WHAT IS EXPECTED
Look below for the line containing "Open the table of contents list icon"; from there, print each line exactly up to and including the line containing "Given: Add this email to Tasks", and stop.
(RECORDED INFORMATION begins)
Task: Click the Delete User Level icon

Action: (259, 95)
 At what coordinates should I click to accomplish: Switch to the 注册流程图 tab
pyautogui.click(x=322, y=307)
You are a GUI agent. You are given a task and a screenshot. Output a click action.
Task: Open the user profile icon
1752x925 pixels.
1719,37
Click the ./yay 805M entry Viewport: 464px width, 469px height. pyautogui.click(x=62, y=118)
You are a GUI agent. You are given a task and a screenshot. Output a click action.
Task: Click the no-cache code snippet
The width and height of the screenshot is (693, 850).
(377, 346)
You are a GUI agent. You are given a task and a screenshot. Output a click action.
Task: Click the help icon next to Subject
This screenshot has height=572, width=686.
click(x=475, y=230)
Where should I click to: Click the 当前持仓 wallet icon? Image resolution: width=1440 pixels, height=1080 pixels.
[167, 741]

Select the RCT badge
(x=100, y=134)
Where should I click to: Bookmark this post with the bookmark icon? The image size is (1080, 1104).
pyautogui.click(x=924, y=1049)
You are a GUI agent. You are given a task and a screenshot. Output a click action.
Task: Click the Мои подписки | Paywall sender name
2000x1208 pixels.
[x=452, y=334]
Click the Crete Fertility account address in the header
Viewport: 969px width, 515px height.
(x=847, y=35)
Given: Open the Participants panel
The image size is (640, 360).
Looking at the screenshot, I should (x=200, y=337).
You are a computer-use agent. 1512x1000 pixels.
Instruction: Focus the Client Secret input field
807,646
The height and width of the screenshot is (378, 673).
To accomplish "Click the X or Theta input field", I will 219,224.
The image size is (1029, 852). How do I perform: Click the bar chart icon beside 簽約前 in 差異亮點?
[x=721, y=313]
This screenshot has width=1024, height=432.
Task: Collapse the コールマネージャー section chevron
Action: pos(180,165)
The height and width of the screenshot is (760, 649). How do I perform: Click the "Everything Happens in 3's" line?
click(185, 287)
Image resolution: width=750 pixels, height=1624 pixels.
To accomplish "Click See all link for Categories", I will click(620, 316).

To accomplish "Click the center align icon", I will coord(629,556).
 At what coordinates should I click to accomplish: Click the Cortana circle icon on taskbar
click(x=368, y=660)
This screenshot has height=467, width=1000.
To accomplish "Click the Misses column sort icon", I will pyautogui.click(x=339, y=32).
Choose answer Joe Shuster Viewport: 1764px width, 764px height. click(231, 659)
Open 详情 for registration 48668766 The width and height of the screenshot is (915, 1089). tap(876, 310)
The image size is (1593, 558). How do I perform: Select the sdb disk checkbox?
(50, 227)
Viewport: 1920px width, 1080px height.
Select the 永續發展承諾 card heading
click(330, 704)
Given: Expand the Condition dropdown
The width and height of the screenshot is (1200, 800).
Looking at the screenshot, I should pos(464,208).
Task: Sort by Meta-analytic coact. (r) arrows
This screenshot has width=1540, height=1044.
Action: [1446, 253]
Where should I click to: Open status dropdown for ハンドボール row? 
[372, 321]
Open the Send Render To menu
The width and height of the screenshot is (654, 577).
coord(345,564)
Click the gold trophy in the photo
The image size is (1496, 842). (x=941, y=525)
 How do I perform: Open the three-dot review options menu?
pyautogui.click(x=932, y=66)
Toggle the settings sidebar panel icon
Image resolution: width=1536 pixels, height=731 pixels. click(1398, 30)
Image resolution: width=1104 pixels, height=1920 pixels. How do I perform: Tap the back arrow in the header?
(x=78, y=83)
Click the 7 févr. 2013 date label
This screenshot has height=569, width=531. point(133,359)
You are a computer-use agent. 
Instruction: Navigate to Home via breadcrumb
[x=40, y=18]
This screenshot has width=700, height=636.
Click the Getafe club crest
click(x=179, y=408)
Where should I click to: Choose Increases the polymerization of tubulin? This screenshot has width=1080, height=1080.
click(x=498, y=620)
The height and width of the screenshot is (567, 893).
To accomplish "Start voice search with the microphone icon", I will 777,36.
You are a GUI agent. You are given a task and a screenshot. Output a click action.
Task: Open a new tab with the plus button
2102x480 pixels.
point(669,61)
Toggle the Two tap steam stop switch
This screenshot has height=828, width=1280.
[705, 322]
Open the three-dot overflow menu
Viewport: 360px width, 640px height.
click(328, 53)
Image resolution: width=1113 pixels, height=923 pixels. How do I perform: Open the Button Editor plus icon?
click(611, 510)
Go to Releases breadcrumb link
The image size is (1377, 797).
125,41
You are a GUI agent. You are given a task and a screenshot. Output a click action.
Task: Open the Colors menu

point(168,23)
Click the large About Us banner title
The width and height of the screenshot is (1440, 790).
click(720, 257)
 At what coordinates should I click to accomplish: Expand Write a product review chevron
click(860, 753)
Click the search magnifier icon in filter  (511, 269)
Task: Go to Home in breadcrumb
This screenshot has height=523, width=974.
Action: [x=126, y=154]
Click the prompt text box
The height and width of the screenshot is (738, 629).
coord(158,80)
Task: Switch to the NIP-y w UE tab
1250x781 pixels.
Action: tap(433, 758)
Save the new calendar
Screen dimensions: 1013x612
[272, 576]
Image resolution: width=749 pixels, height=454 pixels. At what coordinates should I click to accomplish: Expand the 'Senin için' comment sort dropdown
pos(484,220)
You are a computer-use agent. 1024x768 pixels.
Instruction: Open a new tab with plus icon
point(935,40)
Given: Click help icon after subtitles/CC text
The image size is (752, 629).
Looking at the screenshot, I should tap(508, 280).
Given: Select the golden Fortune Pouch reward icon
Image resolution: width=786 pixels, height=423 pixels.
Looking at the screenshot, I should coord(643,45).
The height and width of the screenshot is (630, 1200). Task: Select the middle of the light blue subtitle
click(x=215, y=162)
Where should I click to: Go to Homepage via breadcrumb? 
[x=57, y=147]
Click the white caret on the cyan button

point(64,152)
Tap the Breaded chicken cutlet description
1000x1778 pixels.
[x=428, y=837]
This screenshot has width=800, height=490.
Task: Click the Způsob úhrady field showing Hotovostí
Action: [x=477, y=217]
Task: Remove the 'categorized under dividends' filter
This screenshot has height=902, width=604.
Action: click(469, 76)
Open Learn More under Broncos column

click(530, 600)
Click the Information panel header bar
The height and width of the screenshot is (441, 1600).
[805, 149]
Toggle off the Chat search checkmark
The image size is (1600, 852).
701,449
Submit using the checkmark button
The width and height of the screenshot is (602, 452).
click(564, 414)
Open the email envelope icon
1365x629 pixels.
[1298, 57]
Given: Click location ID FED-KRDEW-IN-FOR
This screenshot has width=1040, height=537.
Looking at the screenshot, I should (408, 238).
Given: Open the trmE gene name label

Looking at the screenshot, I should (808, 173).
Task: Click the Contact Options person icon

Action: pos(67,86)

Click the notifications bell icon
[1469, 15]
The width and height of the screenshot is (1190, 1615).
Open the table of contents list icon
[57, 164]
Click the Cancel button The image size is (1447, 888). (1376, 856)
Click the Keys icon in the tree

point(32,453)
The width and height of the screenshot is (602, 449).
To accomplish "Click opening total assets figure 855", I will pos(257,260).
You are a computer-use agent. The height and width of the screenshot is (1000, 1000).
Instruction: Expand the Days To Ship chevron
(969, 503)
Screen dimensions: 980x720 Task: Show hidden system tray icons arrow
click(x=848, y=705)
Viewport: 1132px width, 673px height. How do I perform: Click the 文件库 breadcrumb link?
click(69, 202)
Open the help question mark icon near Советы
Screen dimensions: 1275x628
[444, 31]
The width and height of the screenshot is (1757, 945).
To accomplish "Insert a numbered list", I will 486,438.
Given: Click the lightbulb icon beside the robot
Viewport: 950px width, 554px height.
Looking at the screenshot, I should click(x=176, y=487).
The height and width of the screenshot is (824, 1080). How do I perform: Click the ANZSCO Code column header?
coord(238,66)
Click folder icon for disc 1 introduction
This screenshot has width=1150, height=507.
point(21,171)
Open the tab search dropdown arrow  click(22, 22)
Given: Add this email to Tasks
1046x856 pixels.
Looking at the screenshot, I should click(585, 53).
(RECORDED INFORMATION ends)
ANSWER BOX
Open the table of contents list icon
[57, 164]
Click the Cancel button The image size is (1447, 888). (1376, 856)
Click the Keys icon in the tree

point(32,453)
The width and height of the screenshot is (602, 449).
To accomplish "Click opening total assets figure 855", I will pos(257,260).
You are a computer-use agent. The height and width of the screenshot is (1000, 1000).
Instruction: Expand the Days To Ship chevron
(969, 503)
Screen dimensions: 980x720 Task: Show hidden system tray icons arrow
click(x=848, y=705)
Viewport: 1132px width, 673px height. How do I perform: Click the 文件库 breadcrumb link?
click(69, 202)
Open the help question mark icon near Советы
Screen dimensions: 1275x628
[444, 31]
The width and height of the screenshot is (1757, 945).
To accomplish "Insert a numbered list", I will 486,438.
Given: Click the lightbulb icon beside the robot
Viewport: 950px width, 554px height.
Looking at the screenshot, I should click(x=176, y=487).
The height and width of the screenshot is (824, 1080). How do I perform: Click the ANZSCO Code column header?
coord(238,66)
Click folder icon for disc 1 introduction
This screenshot has width=1150, height=507.
point(21,171)
Open the tab search dropdown arrow  click(22, 22)
Given: Add this email to Tasks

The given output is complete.